Hi, I have a kitten 12 weeks old who I have had since 8 weeks, she is a Bengal x snow shoe. My problem is that she is currently on the go, she just goes mad for a few hours then will launch at me digging her claws in and pulling herself up on my skin and recharge her batteries for about an hour then it all starts again. She loves to take a running jump onto my curtains and run up them and sit on the curtain pole. I'm sure that this is just kitten behaviour (my previous cat came at 18 months) but I am at the end of my tether and wondered if anyone could offer any advice
Thank you


----------



## smiler84 (Feb 4, 2012)

only thing that seems to work for my mental cat is to tire him out! i've got several varieties of things on string type toys and we play with those a lot. if i particularly want him to burn some energy off i literally run round the house with it so he chases it - lots of jumping on and off things.

then he crashes out and i get some peace!


----------



## Grace_Lily (Nov 28, 2010)

Both of her breeds are high energy, intelligent ones so it's no surprise she's taken on those traits too. Does she have many toys? How long do you spend interactively playing with her each day? Does she have any access to the outdoors?


----------



## SpringerLex (Jul 24, 2012)

To be honest it is a case of going with it. I have a 13 week old moggy and he is just as crazy even though he has another year old cat to play with.


----------



## chillminx (Nov 22, 2010)

Well, I know Bengals are renowned for being very active and energetic, and needing lots of stimulus and entertainment, as I expect you already knew before getting one. I don't know much about Snowshoes, but I think they are also very active cats.

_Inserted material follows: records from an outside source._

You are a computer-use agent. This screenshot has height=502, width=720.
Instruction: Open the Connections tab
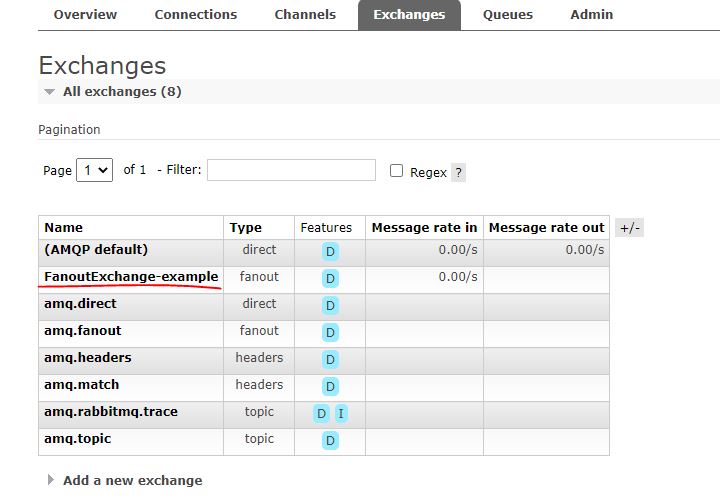196,15
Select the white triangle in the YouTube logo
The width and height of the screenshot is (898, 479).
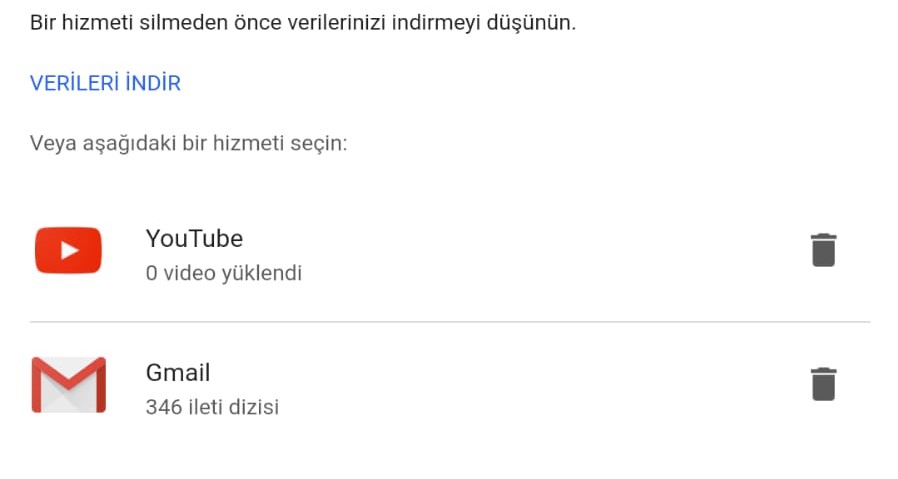[x=69, y=250]
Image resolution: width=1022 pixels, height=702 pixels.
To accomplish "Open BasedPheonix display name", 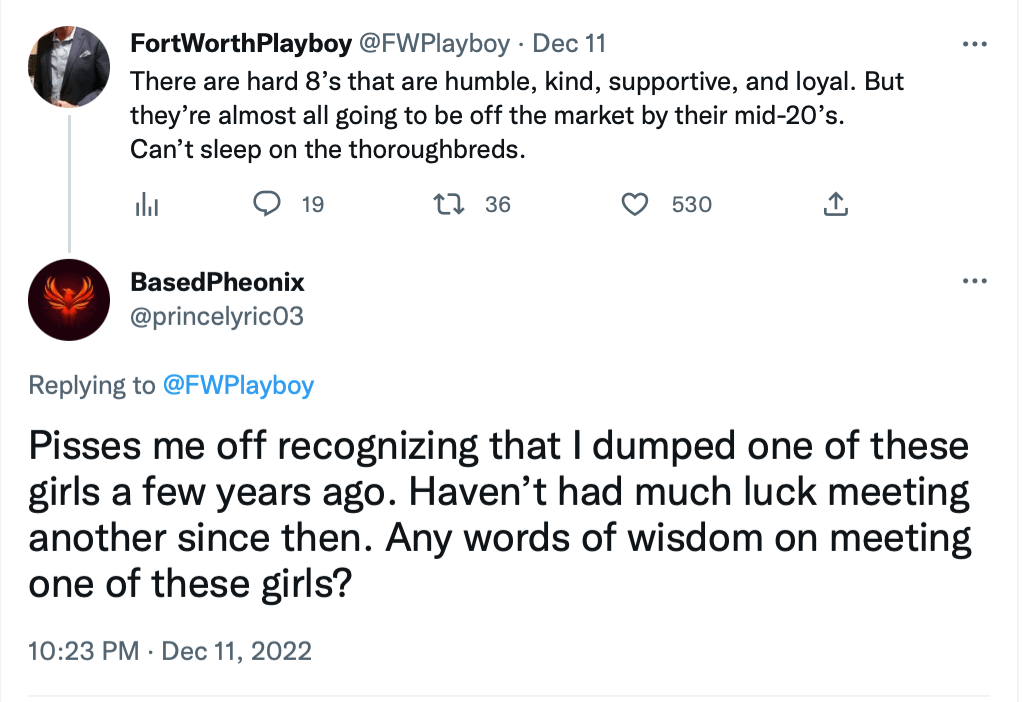I will 217,282.
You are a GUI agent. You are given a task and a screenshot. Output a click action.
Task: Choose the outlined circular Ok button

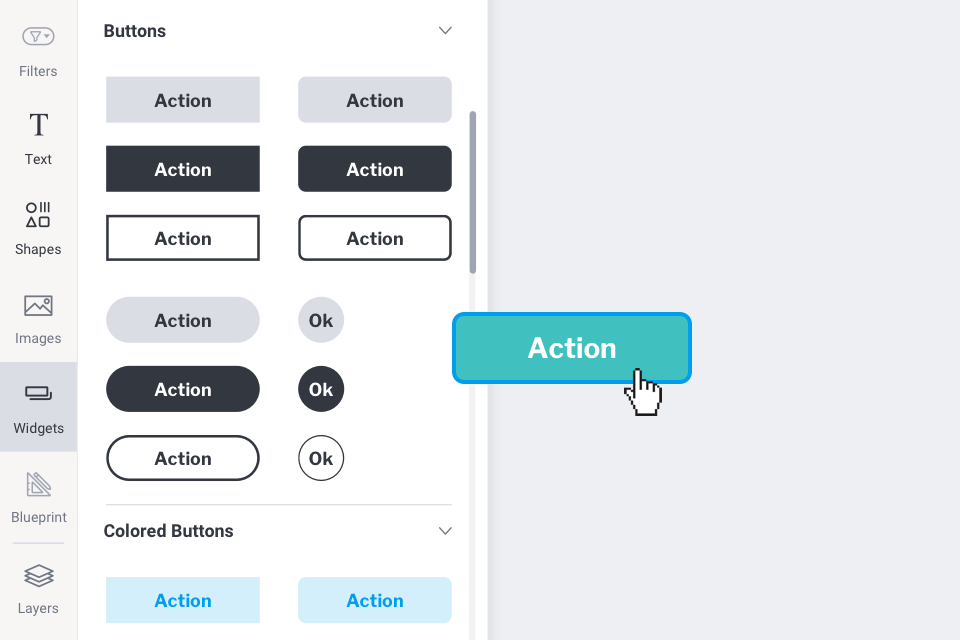[321, 458]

The reason your cat is launching herself at you and climbing the curtains is because she has masses of surplus energy which needs channelling by you into safe and appropriate play. 

As Smiler84 says, you must play lots of interactive games with your cat to tire her out. Rod type toys like Da Bird which you wave around or pull along for her to chase are especially effective. Also little balls you can throw for her to chase. If your home has stairs, get her running up and down the stairs as it will use up lots of energy.She needs several sessions of play a day, for as long as she dictates. You will know when she's had enough as she will crash and sleep. 

She will quieten down as she gets older, but will probably still be very playful until she is aged 2 or 3. You have acquired a high maintenance cat, and she will always need a lot of input from you. 

If there is any chance later, when she is at least 1 yr old, that she can safely be allowed outdoors, that would give her another outlet for her energy. But it seems these days, sadly, hardly anyone lets their pedigree cats go outside; very different from what was common 20 yrs ago when I got my pedigree cats. My cats (BSH) were highly active, energetic cats who loved the outdoors, and it was a never ending joy watching their delight in climbing trees or turning somersaults whilst leaping after flying insects.


----------



## raggs (Aug 3, 2008)

Sounds like perfectly normal kitten behaviour, Lots of toys like Tunnels for them to run through , a cat tree for him to climb or anything that will keep his mind occupied should help.......good luck with him............Chris


----------